■ **指示文 1**:
京都市電600形についての読解文によると、昭和35年前後の全盛時代には600形は全部で何両揃っていましたか。

■ **読解文**:
<<<<

◆ た~ちゃんの電車めぐり ⑱

全盛時代の京都市電600形を撮る (1)

本欄で大人気の京都市電600形、以前の米手さん投稿には、コメント数が36にも達して、急遽、別のスレッドを立てるという事態となりました。その米手さんとともに、“た~ちゃん”の介護投稿の資格認定を受けた私も、多数の600形のフィルムを預かっていました。以前にも「また投稿します」と宣言しておきながら、自分の投稿で忙しく、実施できませんでした。山陰から戻り、すぐ海外事情の視察(?)に向かわれた米手さんの留守中を見計らって、ご披露することにしました。
600形大好きの“た~ちゃん”は多くの写真を収めていた。学内の写真展「同志社をめぐる市電」でも紹介した、小雪舞う烏丸今出川を行く600形は、その代表的な写真。写真の撮影時期は、昭和35年前後で、まだ改造を受けず、95両全車が揃った全盛時代。昭和40年代、多くが改造されて、原型の600形は数両しか知らない私などには、羨望の時代に映る。

戦前、京都は下鴨で生まれ育った“た~ちゃん”、いちばん身近な乗り物は、もちろん市電であり、好きになっていったのは、自然の成り行きでした。なかでも、600形は、“た~ちゃん”生誕のほぼ同じ年から製造されており、いわば600形とともに人生を歩んできたことになります。このことは、本シリーズ“電車めぐり”⑱にも、詳しく書かれています。

斬新なデザインの600形登場で、子供たちの人気者になりました。600形が来るまで、子供たちは待つほどでした。乗ったのが自慢になったのです。私もそのひとりでした。この青電スタイルがその後の京都市電型となり、長短、扉構造、色の濃淡の違いがあっても25年間も継続して造られました。
青色でもないのに「青電」と言ったのは、赤信号、青信号(緑)と言っているように子どもの感覚で名付けたのでしょう。(以上、原文抜粋)

背後の校舎群も懐かしい烏丸今出川、“た~ちゃん”は勉学の合間にもカメラを向けた。

>>>>

■ **指示文 2**:
下のレコードすべてについて、「field」を「box」に置き換え、ほかは変えずに書き直しなさい。画像は含めないこと。

[ポインティングデータセットのレコード]
<<<<

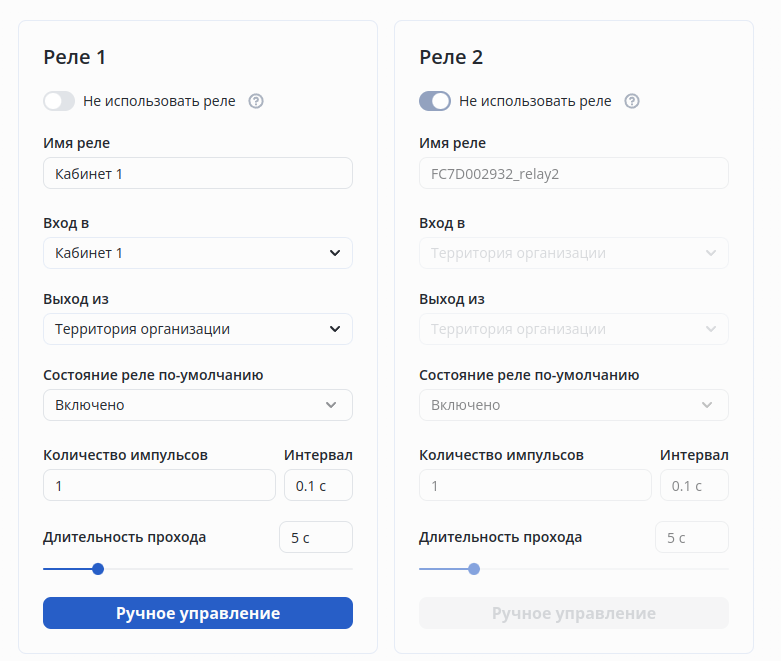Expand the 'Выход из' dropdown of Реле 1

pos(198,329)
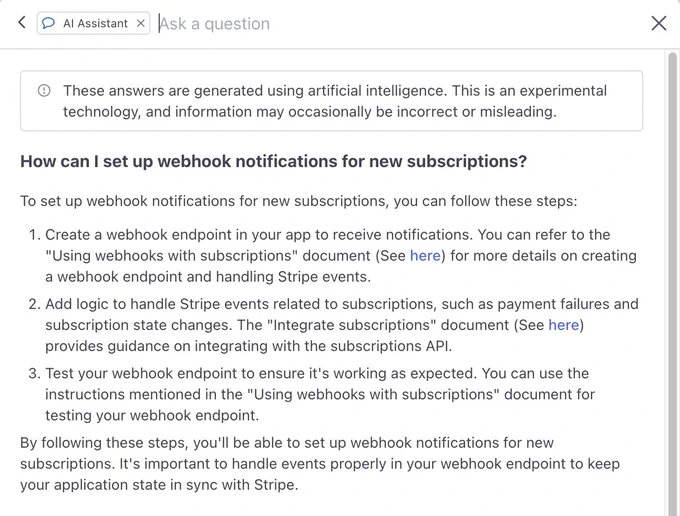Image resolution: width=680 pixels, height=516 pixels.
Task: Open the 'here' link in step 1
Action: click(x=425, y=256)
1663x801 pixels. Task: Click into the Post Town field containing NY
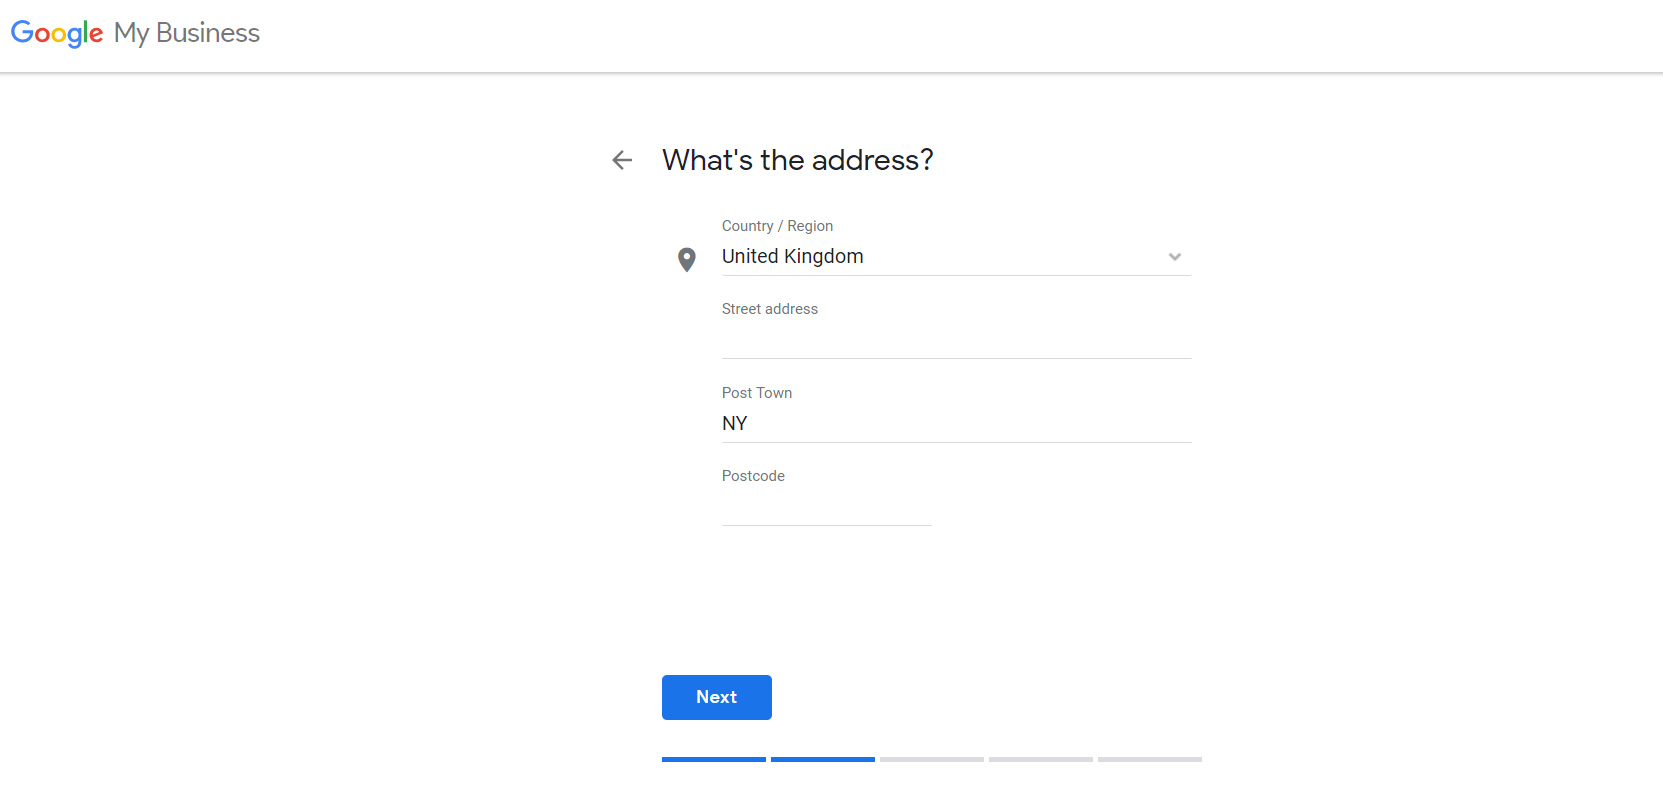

>>>>

■ **解答 1**:
95両です。

■ **解答 2**:
Expand the 'Выход из' dropdown of Реле 1

pos(198,329)
Image resolution: width=680 pixels, height=516 pixels.
Task: Open the 'here' link in step 1
Action: click(x=425, y=256)
1663x801 pixels. Task: Click into the Post Town box containing NY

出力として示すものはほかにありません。